Methods: We performed totally laparoscopic surgery on 8 children with choledochal cyst between June 2009 and October 2010. One of them had undergone bile drainage through gallbladder laparoscopically for biliary perforation. Four patients (1 Ic and 3 IV-A cysts) had hepatic duct stricture around the hepatic hilum. Laparoscopic surgery comprising excision of the extrahepatic bile duct and wide Roux-en-Y hepaticojejunostomy with ductoplasty was performed by using four trocars.

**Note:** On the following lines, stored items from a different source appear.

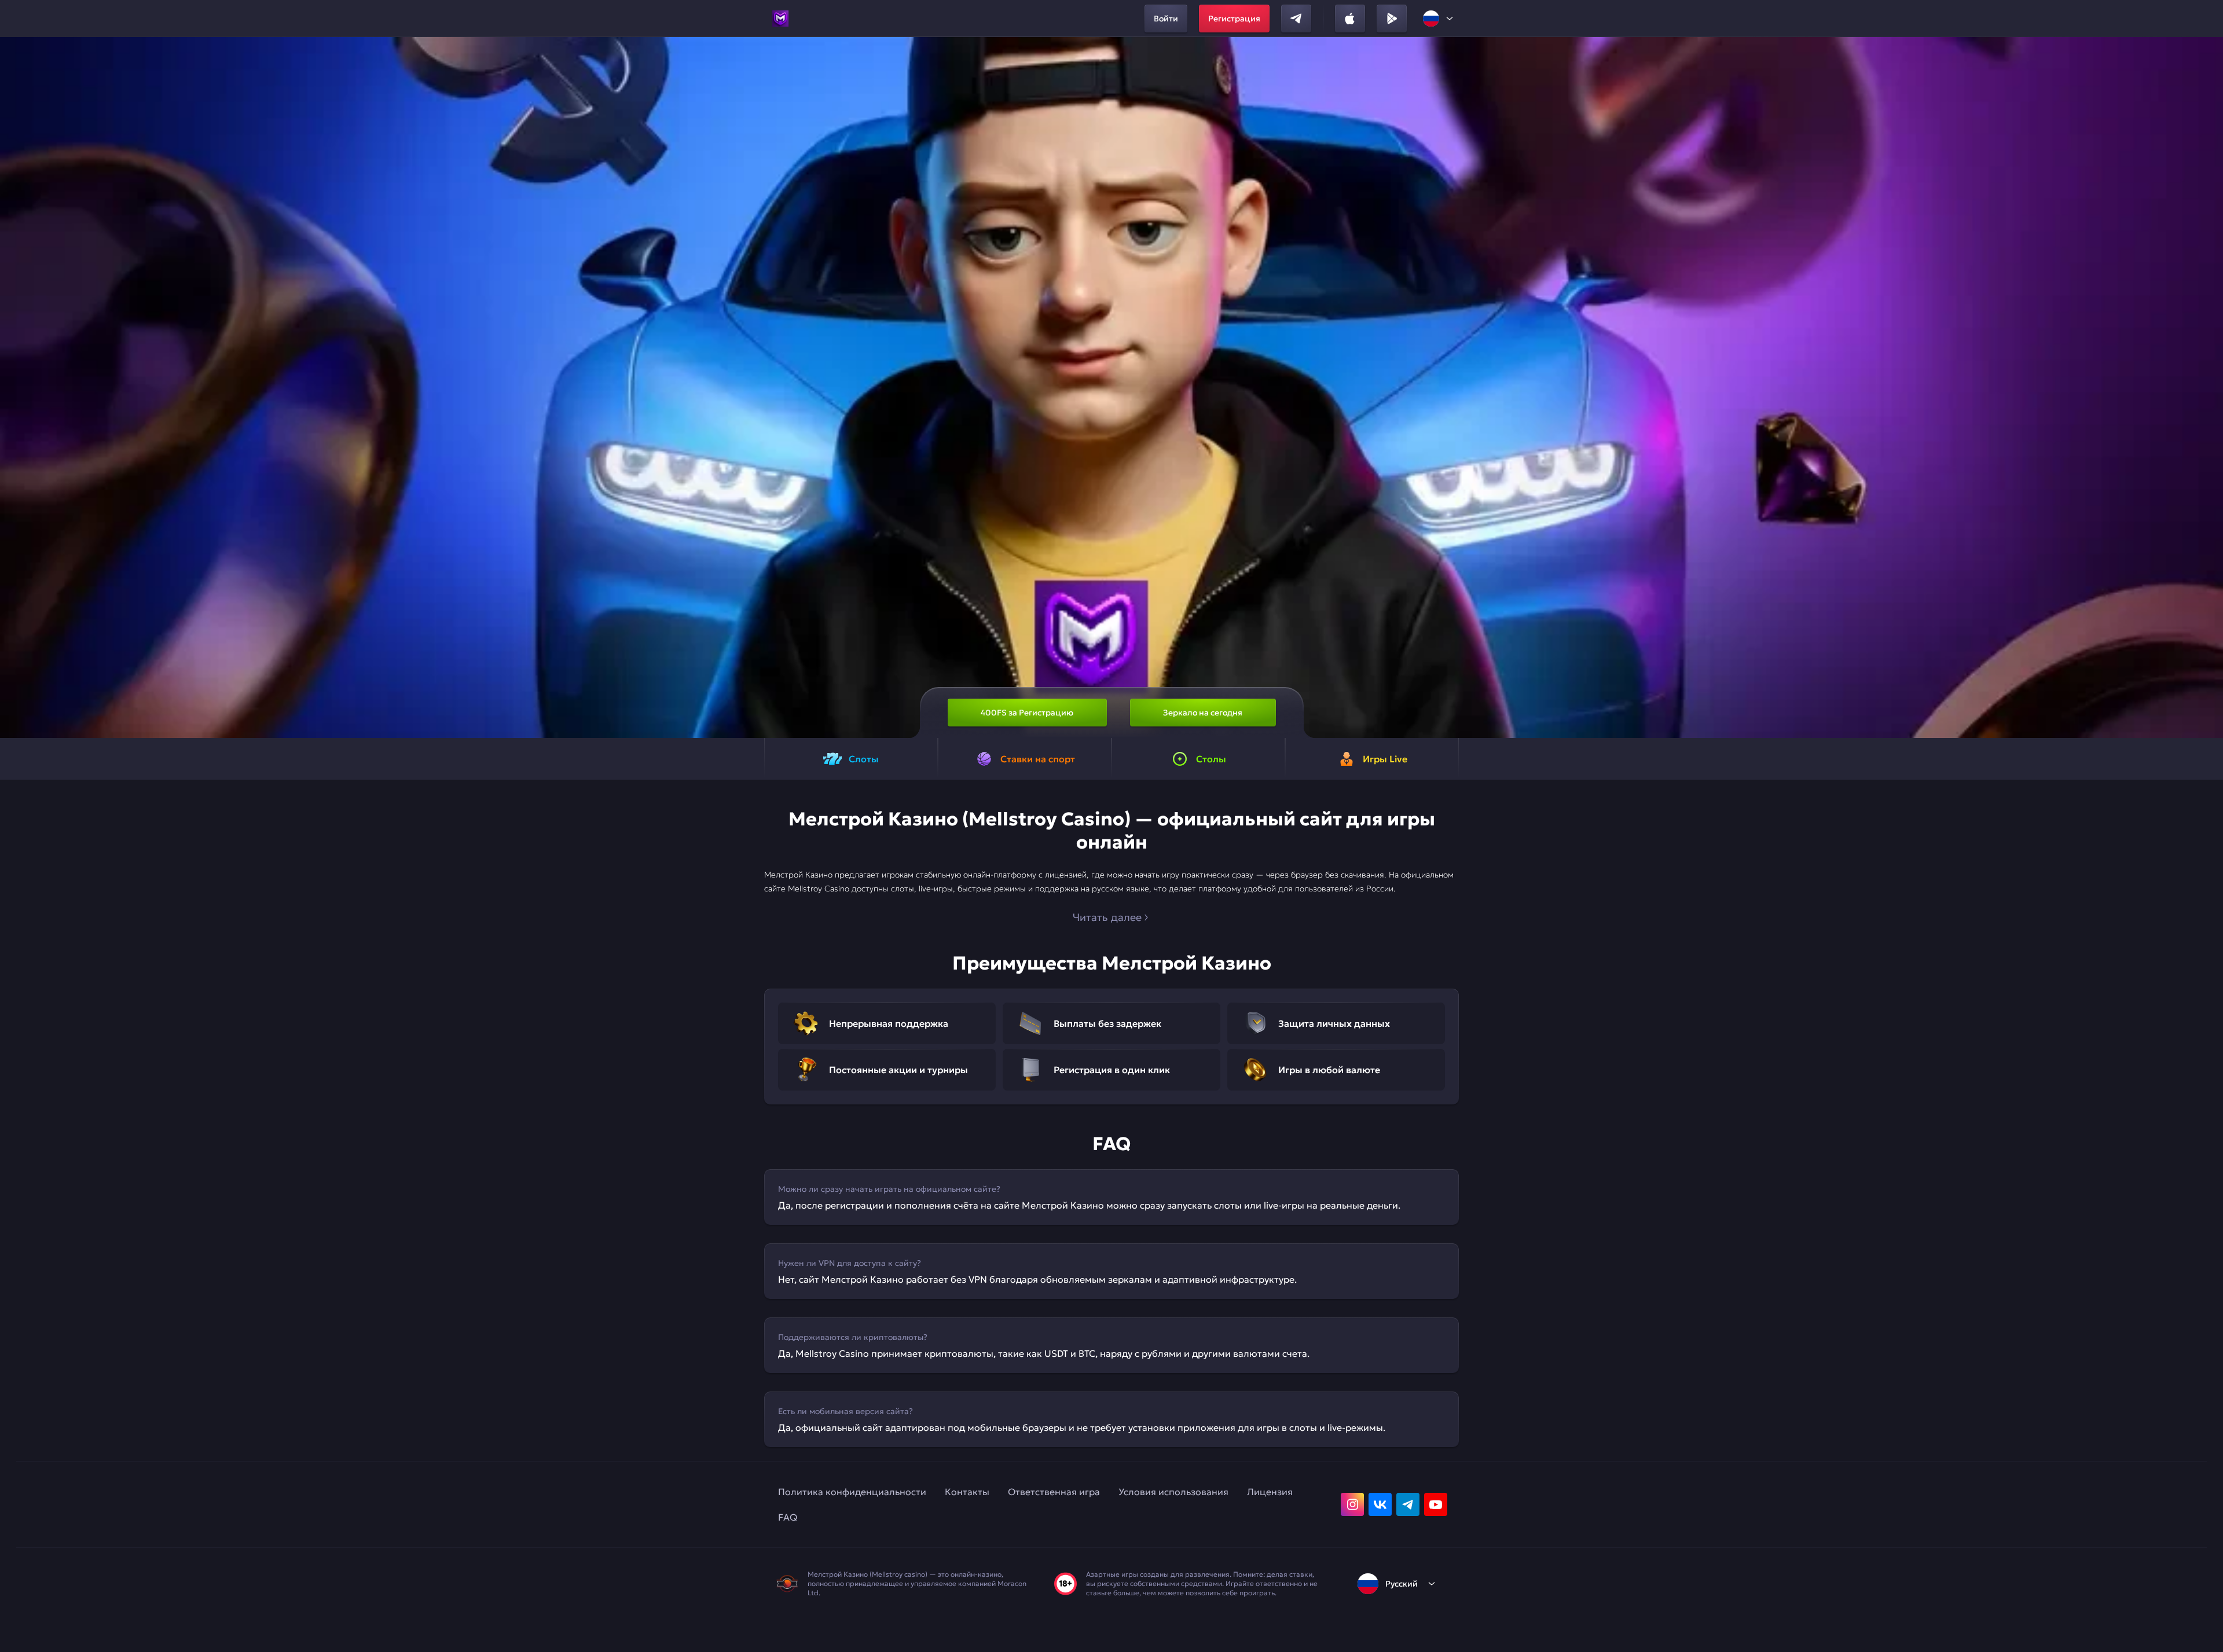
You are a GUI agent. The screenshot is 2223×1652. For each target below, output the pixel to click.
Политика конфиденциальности (852, 1491)
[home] (780, 18)
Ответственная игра (1054, 1491)
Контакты (967, 1491)
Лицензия (1270, 1491)
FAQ (787, 1517)
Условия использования (1173, 1491)
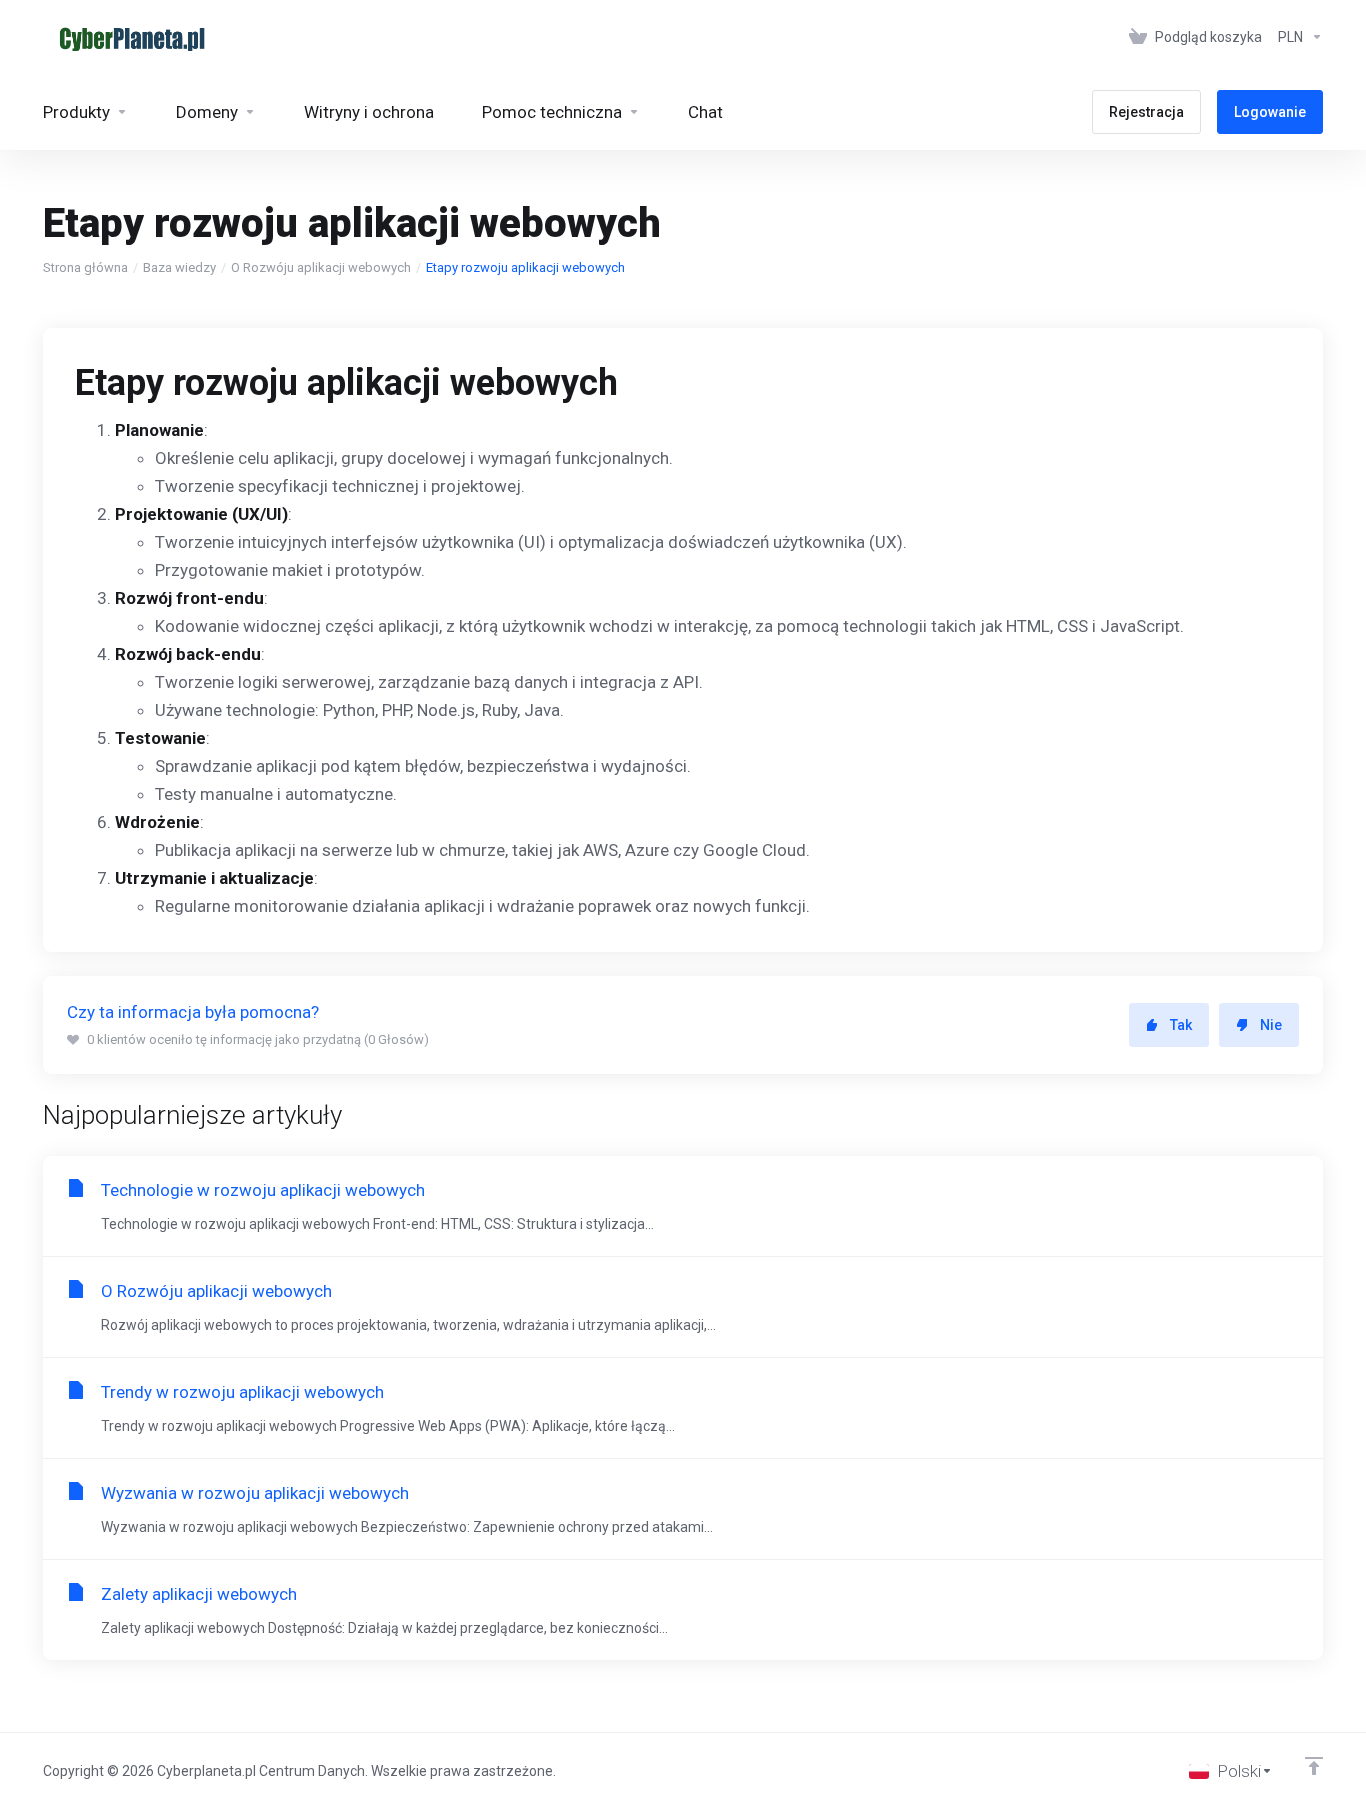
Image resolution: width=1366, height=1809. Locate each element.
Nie (1271, 1025)
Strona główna (85, 267)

Results: The operation was completed laparoscopically for all patients. The mean operation time was 390 minutes (range, 310-460). The mean postoperative stay was 8.4 days (range, 7-14). After surgery, the dilatation of the intrahepatic bile duct was remarkably reduced in size, and all patients are doing well.

Conclusion: Laparoscopic surgery comprising excision of the extrahepatic bile duct, Roux-en-Y limb formation, and wide hepaticojejunostomy with hilar ductoplasty appears to be feasible for children with choledochal cyst. When there is a stricture near the confluence of the hepatic ducts, laparoscopic ductoplasty appears to be feasible for the surgeon with an advanced laparoscopic skill set.